Spinach, Walnut, Golden Raisin Pesto Pasta with Italian Sausage

 


Jeff Mauro on The Kitchen to thank for this recipe. Love, love, love this!!! 

Ingredients:

  • 2 links sausage of your choice, chicken, pork
  • 2 clove fresh garlic cloves
  • 1 pound pasta of choice 
  • 1 cup toasted walnut pieces (350-degrees 5-8 minutes)
  • 3 cups fresh baby spinach
  • 2 cups fresh basil
  • 1 cup fresh Parmesan, grated
  • 3/4 cup extra-virgin olive oil
  • 1/4 cup golden raisins
  • 1 teaspoon salt, plus more if needed
  • 1/2 teaspoon freshly cracked pepper
  • zest and juice from one lemon
Directions:
Preheat a grill to medium high heat.

Grill the sausages, covered with a medium heatproof bowl, until nice and charred and no longer pink inside. Flip once. Cook time 6-8 minutes.

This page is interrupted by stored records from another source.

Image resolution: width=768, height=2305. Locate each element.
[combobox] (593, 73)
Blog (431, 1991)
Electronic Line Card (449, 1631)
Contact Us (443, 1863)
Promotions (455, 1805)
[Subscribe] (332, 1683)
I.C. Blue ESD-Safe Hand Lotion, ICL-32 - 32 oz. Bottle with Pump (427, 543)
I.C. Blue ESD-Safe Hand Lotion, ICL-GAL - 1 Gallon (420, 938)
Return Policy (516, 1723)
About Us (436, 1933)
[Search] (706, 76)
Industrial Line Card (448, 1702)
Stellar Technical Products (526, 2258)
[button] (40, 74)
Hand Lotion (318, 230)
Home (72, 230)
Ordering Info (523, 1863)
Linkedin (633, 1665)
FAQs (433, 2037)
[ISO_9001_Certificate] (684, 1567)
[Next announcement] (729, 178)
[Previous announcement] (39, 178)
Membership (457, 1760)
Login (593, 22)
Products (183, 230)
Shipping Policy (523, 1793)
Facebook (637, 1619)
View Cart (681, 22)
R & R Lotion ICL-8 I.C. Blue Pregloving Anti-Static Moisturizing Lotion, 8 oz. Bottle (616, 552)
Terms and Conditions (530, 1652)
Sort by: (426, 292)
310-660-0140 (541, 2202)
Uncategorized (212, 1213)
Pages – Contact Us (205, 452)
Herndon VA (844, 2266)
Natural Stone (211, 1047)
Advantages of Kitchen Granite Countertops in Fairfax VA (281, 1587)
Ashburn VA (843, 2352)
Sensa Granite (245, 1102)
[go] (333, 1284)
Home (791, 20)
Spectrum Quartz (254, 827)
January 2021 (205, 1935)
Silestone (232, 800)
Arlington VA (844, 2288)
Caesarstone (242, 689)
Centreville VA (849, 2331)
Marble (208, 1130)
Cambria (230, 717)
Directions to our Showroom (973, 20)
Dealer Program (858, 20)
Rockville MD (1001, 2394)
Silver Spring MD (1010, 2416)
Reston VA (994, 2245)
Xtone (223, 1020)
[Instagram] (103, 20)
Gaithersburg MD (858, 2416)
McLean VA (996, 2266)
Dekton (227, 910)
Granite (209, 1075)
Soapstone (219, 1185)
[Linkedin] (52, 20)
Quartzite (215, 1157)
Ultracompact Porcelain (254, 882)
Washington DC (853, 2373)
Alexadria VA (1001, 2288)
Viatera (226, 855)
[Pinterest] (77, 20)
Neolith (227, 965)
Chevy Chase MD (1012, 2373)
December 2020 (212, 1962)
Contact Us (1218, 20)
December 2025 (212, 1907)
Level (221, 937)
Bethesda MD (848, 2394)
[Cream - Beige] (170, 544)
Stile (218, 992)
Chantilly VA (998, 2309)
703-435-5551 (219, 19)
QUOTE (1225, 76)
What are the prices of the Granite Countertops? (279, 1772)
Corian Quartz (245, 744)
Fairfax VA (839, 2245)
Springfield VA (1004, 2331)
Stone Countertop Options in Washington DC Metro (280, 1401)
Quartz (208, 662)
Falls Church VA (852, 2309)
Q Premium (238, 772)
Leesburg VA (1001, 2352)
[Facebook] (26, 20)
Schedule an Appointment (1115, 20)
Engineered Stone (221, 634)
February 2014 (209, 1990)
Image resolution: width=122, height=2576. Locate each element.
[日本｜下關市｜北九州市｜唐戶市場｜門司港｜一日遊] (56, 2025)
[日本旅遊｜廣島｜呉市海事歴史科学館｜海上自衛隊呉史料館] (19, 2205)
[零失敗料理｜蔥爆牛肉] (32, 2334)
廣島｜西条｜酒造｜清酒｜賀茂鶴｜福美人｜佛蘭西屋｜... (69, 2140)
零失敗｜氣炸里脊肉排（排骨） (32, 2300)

Cool slightly and cut on the bias and set aside.

Heat a large pot of water to boil. Poach the garlic cloves in boiling water for 5 minutes, then transfer with slotted spoon to a food processer. 

Cook pasta in boiling water according to package directions. Reserve 1 cup pasta water.

Add the walnuts to the food processor with the garlic and pulse 8 times.

Add the spinach, basil, cheese, olive oil, raisins, salt and pepper, lemon zest and juice. 

Pulse until combined, but rustically chopped. Adjust salt and pepper.

To serve:
Toss the spinach pesto with pasta, adding pasta water if needed to reach desired texture.

Top with grilled sausage and additional parmesan.